How would you put this sentence from the abstract on distribution sensitive hashing into Spanish: "This problem has applications in various fields including the database search problem in mass spectrometry."?

Start of DOCUMENT EXTRACT

In this paper, we consider the problem of classification of $M$ high dimensional queries $y^1,\cdots,y^M\in B^S$ to $N$ high dimensional classes $x^1,\cdots,x^N\in A^S$ where $A$ and $B$ are discrete alphabets and the probabilistic model that relates data to the classes $P(x,y)$ is known. This problem has applications in various fields including the database search problem in mass spectrometry. The problem is analogous to the nearest neighbor search problem, where the goal is to find the data point in a database that is the most similar to a query point. The state of the art method for solving an approximate version of the nearest neighbor search problem in high dimensions is locality sensitive hashing (LSH). LSH is based on designing hash functions that map near points to the same buckets with a probability higher than random (far) points. To solve our high dimensional classification problem, we introduce distribution sensitive hashes that map jointly generated pairs $(x,y)\sim P$ to the same bucket with probability higher than random pairs $x\sim P^A$ and $y\sim P^B$, where $P^A$ and $P^B$ are the marginal probability distributions of $P$. We design distribution sensitive hashes using a forest of decision trees and we show that the complexity of search grows with $O(N^{λ^*(P)})$ where $λ^*(P)$ is expressed in an analytical form. We further show that the proposed hashes perform faster than state of the art approximate nearest neighbor search methods for a range of probability distributions, in both theory and simulations. Finally, we apply our method to the spectral library search problem in mass spectrometry, and show that it is an order of magnitude faster than the state of the art methods.

End of DOCUMENT EXTRACT
Start of STORED DATA

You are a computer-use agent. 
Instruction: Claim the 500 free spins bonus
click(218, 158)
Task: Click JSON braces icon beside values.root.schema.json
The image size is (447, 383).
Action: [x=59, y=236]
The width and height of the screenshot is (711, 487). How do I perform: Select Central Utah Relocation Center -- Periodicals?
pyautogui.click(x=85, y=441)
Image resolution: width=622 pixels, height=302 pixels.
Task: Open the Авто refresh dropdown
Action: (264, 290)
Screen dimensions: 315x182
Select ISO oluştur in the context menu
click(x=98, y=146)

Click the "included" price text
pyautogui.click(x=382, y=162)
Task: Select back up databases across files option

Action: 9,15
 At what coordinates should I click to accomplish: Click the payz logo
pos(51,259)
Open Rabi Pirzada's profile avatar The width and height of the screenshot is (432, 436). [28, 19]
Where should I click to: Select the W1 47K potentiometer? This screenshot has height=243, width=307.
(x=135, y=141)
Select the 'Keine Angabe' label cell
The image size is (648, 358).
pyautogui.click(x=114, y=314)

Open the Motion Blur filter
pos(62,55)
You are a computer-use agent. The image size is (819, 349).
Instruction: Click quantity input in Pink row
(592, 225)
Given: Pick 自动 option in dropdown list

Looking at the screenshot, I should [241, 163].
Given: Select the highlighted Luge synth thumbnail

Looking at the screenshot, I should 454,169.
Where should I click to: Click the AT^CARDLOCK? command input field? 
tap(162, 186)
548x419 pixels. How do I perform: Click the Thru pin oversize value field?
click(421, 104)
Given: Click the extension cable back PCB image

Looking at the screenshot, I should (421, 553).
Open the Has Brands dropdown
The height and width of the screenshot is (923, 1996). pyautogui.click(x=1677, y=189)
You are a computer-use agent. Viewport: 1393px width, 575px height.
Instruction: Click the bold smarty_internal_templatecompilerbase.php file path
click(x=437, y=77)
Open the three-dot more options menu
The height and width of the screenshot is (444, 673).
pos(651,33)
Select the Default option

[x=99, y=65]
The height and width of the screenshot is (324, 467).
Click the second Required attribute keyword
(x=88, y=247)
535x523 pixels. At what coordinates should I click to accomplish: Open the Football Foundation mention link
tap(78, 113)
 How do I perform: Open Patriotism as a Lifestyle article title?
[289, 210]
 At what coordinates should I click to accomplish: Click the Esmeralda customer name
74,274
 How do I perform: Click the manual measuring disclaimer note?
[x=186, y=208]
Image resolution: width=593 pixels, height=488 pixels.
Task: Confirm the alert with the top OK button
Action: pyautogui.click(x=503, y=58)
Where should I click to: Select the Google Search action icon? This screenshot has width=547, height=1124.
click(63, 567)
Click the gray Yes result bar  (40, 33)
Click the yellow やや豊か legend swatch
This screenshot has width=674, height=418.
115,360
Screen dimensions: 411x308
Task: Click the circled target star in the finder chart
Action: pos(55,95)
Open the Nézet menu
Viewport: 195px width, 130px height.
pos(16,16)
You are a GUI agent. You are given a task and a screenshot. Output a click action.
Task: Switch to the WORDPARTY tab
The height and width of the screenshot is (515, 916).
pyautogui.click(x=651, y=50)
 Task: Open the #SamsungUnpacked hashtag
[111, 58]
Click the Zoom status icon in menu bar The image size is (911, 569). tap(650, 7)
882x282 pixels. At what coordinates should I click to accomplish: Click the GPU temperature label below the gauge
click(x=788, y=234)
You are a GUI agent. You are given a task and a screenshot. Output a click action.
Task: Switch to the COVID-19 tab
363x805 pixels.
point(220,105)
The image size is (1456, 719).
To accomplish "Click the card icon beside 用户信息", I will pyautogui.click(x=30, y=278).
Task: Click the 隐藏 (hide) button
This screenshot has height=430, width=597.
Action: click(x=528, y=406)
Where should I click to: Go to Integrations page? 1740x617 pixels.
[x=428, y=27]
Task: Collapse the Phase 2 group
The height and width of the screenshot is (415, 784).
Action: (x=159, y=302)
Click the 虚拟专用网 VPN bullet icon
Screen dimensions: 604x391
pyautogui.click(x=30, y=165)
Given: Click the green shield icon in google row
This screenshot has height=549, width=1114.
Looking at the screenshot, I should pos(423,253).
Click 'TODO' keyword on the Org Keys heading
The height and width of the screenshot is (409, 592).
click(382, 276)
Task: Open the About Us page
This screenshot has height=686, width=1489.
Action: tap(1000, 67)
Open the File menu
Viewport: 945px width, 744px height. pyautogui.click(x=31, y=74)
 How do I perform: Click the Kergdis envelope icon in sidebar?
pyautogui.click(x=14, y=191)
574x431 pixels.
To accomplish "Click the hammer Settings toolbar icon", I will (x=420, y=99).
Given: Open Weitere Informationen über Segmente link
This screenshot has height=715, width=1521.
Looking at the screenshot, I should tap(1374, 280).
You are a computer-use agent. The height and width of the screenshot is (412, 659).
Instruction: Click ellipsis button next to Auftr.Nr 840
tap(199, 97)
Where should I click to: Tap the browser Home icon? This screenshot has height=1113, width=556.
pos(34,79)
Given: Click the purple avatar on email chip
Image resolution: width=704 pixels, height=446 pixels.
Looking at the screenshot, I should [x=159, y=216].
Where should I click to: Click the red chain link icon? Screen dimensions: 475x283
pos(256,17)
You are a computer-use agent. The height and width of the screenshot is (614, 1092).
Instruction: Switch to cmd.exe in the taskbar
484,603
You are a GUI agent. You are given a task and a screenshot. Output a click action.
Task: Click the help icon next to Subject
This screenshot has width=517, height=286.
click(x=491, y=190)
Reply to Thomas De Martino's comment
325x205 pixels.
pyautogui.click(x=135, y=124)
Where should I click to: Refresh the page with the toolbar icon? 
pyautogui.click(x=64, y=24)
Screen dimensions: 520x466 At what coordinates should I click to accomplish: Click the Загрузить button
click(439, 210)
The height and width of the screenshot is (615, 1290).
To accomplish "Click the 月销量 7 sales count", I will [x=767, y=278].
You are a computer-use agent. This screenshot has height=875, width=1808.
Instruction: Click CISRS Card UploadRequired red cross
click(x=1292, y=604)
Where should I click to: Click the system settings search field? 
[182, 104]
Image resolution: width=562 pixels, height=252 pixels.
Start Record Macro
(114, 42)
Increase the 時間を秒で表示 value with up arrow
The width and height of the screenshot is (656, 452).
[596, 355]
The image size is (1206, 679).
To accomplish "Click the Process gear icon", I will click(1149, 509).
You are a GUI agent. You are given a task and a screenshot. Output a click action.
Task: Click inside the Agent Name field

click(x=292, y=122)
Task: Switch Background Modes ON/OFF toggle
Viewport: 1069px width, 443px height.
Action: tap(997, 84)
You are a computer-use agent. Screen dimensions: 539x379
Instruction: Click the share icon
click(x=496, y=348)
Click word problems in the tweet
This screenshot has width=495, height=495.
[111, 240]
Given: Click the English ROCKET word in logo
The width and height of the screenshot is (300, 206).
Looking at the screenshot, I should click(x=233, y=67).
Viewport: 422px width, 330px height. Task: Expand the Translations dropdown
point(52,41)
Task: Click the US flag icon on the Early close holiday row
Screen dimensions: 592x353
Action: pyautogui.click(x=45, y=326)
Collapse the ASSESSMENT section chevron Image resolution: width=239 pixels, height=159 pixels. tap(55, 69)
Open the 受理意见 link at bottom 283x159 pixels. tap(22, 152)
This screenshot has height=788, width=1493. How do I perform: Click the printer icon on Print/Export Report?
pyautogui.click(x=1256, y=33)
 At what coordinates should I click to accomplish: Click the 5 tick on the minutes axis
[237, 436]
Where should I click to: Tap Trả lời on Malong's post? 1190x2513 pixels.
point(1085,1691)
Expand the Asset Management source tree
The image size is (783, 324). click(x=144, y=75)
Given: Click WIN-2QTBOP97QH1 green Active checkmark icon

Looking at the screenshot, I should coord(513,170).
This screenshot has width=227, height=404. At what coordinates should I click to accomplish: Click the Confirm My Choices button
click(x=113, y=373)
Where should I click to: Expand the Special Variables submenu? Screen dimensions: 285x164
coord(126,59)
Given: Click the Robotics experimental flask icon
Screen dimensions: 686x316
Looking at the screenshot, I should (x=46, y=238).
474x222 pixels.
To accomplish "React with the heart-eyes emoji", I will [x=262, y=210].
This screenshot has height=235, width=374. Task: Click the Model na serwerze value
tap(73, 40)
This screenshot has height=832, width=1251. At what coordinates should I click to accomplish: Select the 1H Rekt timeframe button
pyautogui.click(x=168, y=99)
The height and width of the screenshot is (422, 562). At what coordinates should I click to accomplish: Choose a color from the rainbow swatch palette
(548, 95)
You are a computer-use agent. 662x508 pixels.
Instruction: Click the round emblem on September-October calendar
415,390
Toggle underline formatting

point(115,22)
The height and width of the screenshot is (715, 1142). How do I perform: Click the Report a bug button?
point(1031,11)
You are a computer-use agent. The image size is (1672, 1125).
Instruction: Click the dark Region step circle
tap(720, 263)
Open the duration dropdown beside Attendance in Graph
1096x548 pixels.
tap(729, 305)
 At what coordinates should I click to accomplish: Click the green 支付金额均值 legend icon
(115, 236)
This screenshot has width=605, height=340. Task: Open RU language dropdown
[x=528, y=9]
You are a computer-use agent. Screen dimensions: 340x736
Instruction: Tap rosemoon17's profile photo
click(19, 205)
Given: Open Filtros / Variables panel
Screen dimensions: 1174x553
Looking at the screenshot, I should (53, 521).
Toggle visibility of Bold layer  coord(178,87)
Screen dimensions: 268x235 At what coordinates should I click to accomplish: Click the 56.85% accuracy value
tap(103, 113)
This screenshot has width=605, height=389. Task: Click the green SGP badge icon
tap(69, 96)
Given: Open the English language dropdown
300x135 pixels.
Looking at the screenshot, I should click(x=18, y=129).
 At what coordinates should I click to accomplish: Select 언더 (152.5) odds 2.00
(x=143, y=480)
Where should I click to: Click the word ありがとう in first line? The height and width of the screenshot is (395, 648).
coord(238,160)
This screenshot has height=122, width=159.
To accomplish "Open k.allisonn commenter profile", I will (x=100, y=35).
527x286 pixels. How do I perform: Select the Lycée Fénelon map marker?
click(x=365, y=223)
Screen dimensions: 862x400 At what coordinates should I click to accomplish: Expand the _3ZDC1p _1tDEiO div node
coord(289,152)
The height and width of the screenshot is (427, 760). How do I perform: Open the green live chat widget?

End of STORED DATA

**TASK SOLUTION**: Este problema tiene aplicaciones en diversos campos, incluido el problema de búsqueda en bases de datos en espectrometría de masas.